Opinion
No. 05CA3048.
File-stamped date: April 17, 2006.
Mary Bone Kunze, Jackson, Ohio, for appellant Michael Ryan Reed.
Marcia Shedroff Bowman, Portsmouth, Ohio, for appellee Chad Jason Chitwood.
DECISION AND JUDGMENT ENTRY
{¶ 1} Michael Ryan Reed appeals the dismissal of his petition for adoption of Jacob Doyle Chitwood ("Jacob") by the Scioto County Court of Common Pleas, Probate Division. Specifically, Reed contends that the trial court erred when it found that he failed to prove that Jacob's natural father, Chad Jason Chitwood, did not provide maintenance and support for Jacob for a period of at least one year immediately preceding the filing of the adoption petition. Because the record contains some competent, credible evidence to support the trial court's finding that Chitwood did not fail without justifiable cause to provide maintenance and support for Jacob, we disagree. In addition, Chitwood contends in a cross-assignment of error that the trial court lacked subject matter jurisdiction because Reed did not strictly comply with R.C. 3107.05(B). Because we find that Reed's failure to attach any of the documents listed in R.C. 3107.05(B) would result in an error in the exercise of subject matter jurisdiction, rather than the absence of subject matter jurisdiction, we disagree. Accordingly, we overrule Reed's assignments of error, find that it is not necessary to address Chitwood's remaining cross-assignments of error, and affirm the judgment of the trial court.
I.
{¶ 2} Trisha, Chitwood's former wife, gave birth to their son, Jacob, in 1999. The couple divorced, and Trisha married Reed. Chitwood regularly paid child support via wage withholding from his paycheck. In July 2001, Chitwood's employer laid him off from his job. According to Scioto County Child Support Enforcement Agency records, the agency received his final wage withholding on July 9, 2001. The Agency disbursed the payment to Trisha on July 17, 2001.
{¶ 3} On July 12, 2002, Reed filed a petition in the Pike County Probate Court to adopt Jacob. Trisha consented to the adoption. Reed did not include a certified copy of Jacob's birth certificate with the petition. The court continued the matter numerous times.

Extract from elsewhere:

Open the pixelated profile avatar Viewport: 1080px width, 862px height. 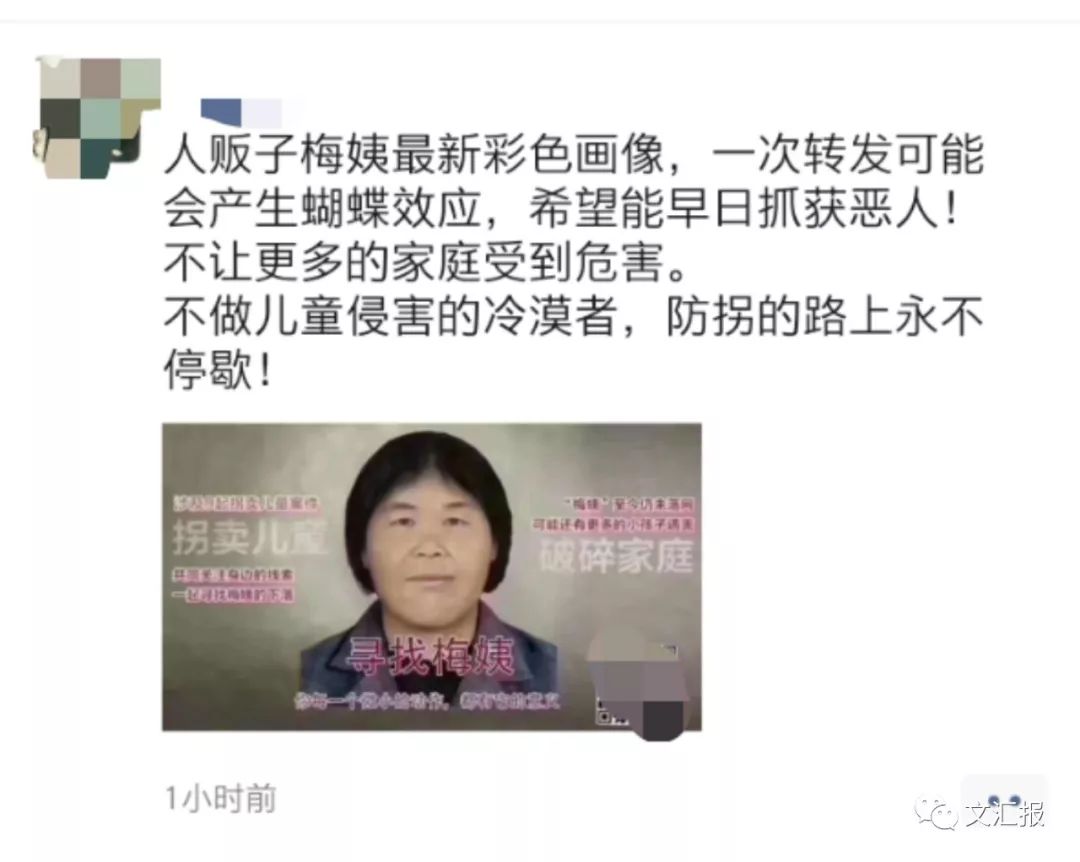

{¶ 4} On January 22, 2004, Chitwood orally moved the court to dismiss the petition based on Reed's failure to include a certified copy of the birth certificate. On August 4, 2004, Reed filed a certified copy of the birth certificate. On October 6, 2004, Chitwood filed a memorandum in support of his motion to dismiss based on Reed's failure to file the certificate with the petition, alleging that the failure deprived the court of subject matter jurisdiction. Additionally, Chitwood filed a motion to transfer the case to the Scioto County Probate Court.

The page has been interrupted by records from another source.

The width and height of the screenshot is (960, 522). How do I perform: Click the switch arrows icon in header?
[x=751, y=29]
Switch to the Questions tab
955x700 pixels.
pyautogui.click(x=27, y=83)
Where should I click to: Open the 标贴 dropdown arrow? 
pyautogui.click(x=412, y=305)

{¶ 5} The Pike County Probate Courty denied Chitwood's motion to dismiss, but granted his motion to transfer the case. The Scioto County Probate Court scheduled a hearing for August 17 and 18, 2005. At the commencement of the hearing on August 17, 2005, Chitwood renewed his motion to dismiss for lack of jurisdiction. The court denied his motion.
{¶ 6} During the hearing, Chitwood testified that after his employer laid him off, he continued to take Jacob during his designated parenting time. Chitwood enlisted in the U.S. Navy in September 2001, in part because he was unable to find work and wanted to provide for Jacob. Jacob stayed with Chitwood for several weeks between July and September of 2001 before Chitwood left for basic training. During that time, Chitwood provided for Jacob's basic needs, such as food and clothing.
{¶ 7} Chitwood testified that he made arrangements through his Navy recruiter for the Navy to withhold Jacob's child support from his pay. However, the withholding did not occur. Chitwood further testified that his training required him to be isolated on a ship where he had no access to his pay or banking information. Chitwood's mother, Betty Hicks, took Jacob to see Chitwood graduate from basic training in December 2001. During the trip, Hicks paid for Jacob's car seat, new clothing, food at each meal, and his hotel room. Hicks testified that she asked Reed and Trisha to loan her a car seat and provide suitable clothing for Jacob during the trip, but they refused. She purchased the items with money from Chitwood's bank account.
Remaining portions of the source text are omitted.